Nonprofit, user-owned, distributed social network

Diaspora (stylized as diaspora*) is a nonprofit, user-owned, distributed social network. It consists of a group of independently owned nodes (called pods) which interoperate to form the network. The social network is not owned by any one person or entity, keeping it from being subject to corporate take-overs or advertising. According to its developer, "our distributed design means no big corporation will ever control Diaspora."

The project was founded by Dan Grippi, Maxwell Salzberg, Raphael Sofaer and Ilya Zhitomirskiy, students at New York University's Courant Institute of Mathematical Sciences. The group received crowdfunding in excess of $200,000 via Kickstarter. A consumer alpha version was released on 23 November 2010.

Diaspora software is licensed under the terms of GNU-AGPL-3.0. Its development is managed by the Diaspora Foundation, which is part of the Free Software Support Network (FSSN). The FSSN is in turn run by Eben Moglen and the Software Freedom Law Center.
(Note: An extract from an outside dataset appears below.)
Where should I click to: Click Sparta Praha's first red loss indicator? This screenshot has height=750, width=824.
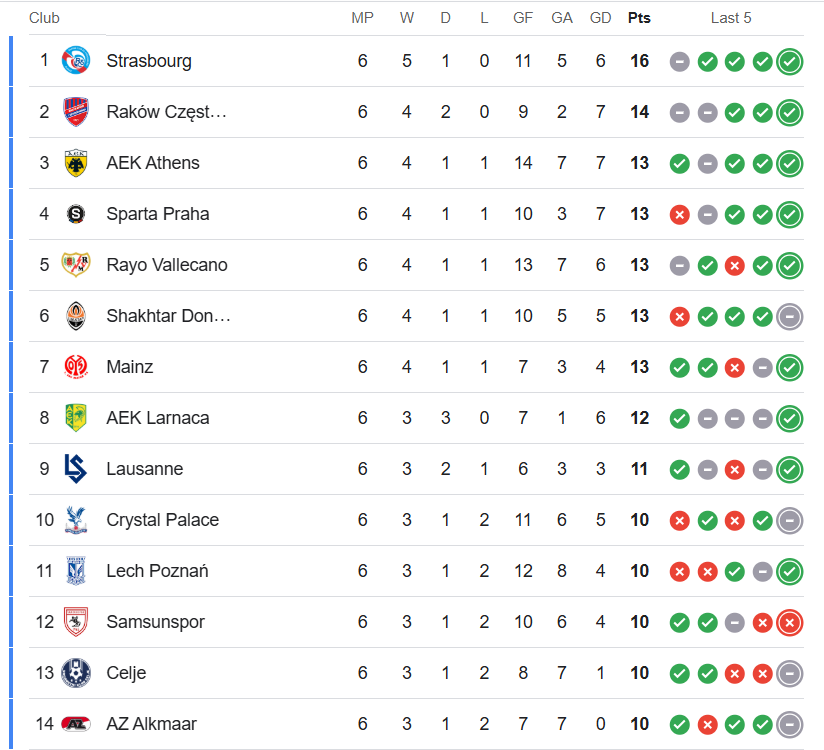pos(679,214)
The FSSN acts as an umbrella organization to Diaspora development and manages Diaspora's branding, finances and legal assets.

==History==

===Inception===
The Diaspora project was founded in 2010 by four students at New York University's Courant Institute of Mathematical Sciences, Ilya Zhitomirskiy, Dan Grippi, Max Salzberg, and Raphael Sofaer. The word diaspora is Greek in origin and refers to a scattered or dispersed population.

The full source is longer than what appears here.